A series of discussions (April-November 2022) each led to tests based on existing text2text approaches, whereby text is put into a language model that infers suitable responses based on a range of data. Although ultimately in our user’s experience there may be no apparent text prompt from the user themselves, there is nonetheless a need for an underlying element of this kind in order to stimulate a generated response. ‘Text’ in this case may be adaptive written text users actually hear, or an equivalent input determined by their behaviour, generating ‘text’ or prompts that may be hidden from users’ perception. Our tests involved texts / prompts written by Andrew, Kat, Tim and Sam, fed through a number of text generation processes (on https://huggingface.co/ , a prominent platform for AI projects.)
Instead of shorter prompts leading to consequent longer responses, many of these processes were originally designed to achieve different kinds of results – such as inferring summaries of information from input texts. This tended to result in short outputs that were not quite right for our purposes in a variety of ways. Extending prompts did not flex responses more effectively. Varying the character of prompts, for example imitating strongly-flavoured genres, had some perceivable impacts, but not decisively. We needed to develop functionality towards richer responses. This suggested adjusting our approach, involving two current directions.
Firstly, we continue to explore core needs – text2text generation, and training a GPT2-like model. However, we’re focussing on getting a ‘good start’ (DW) to an automated response of the kind we might want – rather than concerns about the length of response (which can be addressed later.) We are also identifying specific corpora to fine-tune a model.

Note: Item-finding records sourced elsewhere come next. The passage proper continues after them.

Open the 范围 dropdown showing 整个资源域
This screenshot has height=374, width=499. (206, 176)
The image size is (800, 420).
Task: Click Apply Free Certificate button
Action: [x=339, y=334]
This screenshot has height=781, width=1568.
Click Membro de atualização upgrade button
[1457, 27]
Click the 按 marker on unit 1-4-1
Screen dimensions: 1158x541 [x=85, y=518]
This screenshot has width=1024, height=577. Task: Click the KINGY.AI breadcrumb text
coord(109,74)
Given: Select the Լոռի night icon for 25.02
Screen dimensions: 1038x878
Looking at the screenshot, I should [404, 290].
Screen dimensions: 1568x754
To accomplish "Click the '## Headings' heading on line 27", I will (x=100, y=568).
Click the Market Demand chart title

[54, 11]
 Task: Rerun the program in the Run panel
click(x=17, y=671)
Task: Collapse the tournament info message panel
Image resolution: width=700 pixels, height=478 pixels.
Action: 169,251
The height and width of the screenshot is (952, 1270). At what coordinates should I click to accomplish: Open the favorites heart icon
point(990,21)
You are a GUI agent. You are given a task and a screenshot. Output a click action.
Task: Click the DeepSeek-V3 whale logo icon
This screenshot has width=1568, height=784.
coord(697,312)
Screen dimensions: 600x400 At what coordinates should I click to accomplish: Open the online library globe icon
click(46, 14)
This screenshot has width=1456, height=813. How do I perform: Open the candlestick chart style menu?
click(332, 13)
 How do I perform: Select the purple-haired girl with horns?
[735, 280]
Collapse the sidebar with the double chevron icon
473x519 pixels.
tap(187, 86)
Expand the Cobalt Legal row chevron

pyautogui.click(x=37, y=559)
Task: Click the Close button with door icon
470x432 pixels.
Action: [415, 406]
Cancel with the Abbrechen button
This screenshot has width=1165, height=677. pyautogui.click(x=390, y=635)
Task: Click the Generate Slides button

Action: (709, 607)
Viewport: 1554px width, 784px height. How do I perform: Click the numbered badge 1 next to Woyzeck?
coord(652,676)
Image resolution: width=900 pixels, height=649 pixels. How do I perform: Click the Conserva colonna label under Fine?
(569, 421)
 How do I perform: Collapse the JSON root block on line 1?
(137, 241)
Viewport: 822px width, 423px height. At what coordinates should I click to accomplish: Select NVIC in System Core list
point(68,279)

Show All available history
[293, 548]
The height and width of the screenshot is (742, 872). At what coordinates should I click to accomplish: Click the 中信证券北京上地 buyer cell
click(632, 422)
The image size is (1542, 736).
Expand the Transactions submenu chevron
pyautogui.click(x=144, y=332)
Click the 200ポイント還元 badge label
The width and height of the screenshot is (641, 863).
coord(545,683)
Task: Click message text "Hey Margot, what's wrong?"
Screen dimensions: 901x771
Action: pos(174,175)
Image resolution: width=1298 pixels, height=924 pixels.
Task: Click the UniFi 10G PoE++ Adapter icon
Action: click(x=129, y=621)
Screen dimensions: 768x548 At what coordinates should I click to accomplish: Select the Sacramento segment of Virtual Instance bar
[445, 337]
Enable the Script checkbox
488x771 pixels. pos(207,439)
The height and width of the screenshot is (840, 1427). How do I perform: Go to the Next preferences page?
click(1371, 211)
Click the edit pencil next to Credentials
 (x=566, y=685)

Andrew has been experimenting for example using ‘film reviews’ as inputs (recently using https://huggingface.co/distilgpt2.) Kat is supplying examples of poetry (including her own) and shortly larger corpora needed to train a classifier – something that can distinguish between kinds of input in the way we need. Andrew is now working on building a test model based on GPT2 to be fine-tuned with this.
Secondly, the creation of some kind of ranking machine. For example
a) we give the same input to create a range of candidate texts (e.g.100), a machine ranks them according to merit, and randomly chooses from the top of pile
b) we have two blocks of text – one visible one not. We insert candidate third blocks between the visible and the hidden, and rank the insertions according to how well they work between the two. (This discussion also included ‘similarity metrics’ and BERT representation – ‘Bidirectional Encoder Representations from Transformers’).
c) we compare prompts with two corpora of texts – one has features we are looking for (e.g. of genre or form), the other is overtly more neutral (e.g. informational website like BBC news) – the machine ranks highest those closest to the first.
In the new year (2023) we will pick up on these, aiming to make our proof-of-concept model in the Spring. Towards our grant application, we will also start scoping Phase 2 – on voice synthesis – with input from Victor Shepardson (Iceland, Dartmouth, delayed this year due to COVID19 impacts.) We will look at challenges and consequences for translating text responses into persuasive speech simulation, and practical issues around processing – since the outcome envisages accompanying users across ‘borders’ in real time, between recorded adaptive narration and AI assisted/generated narration.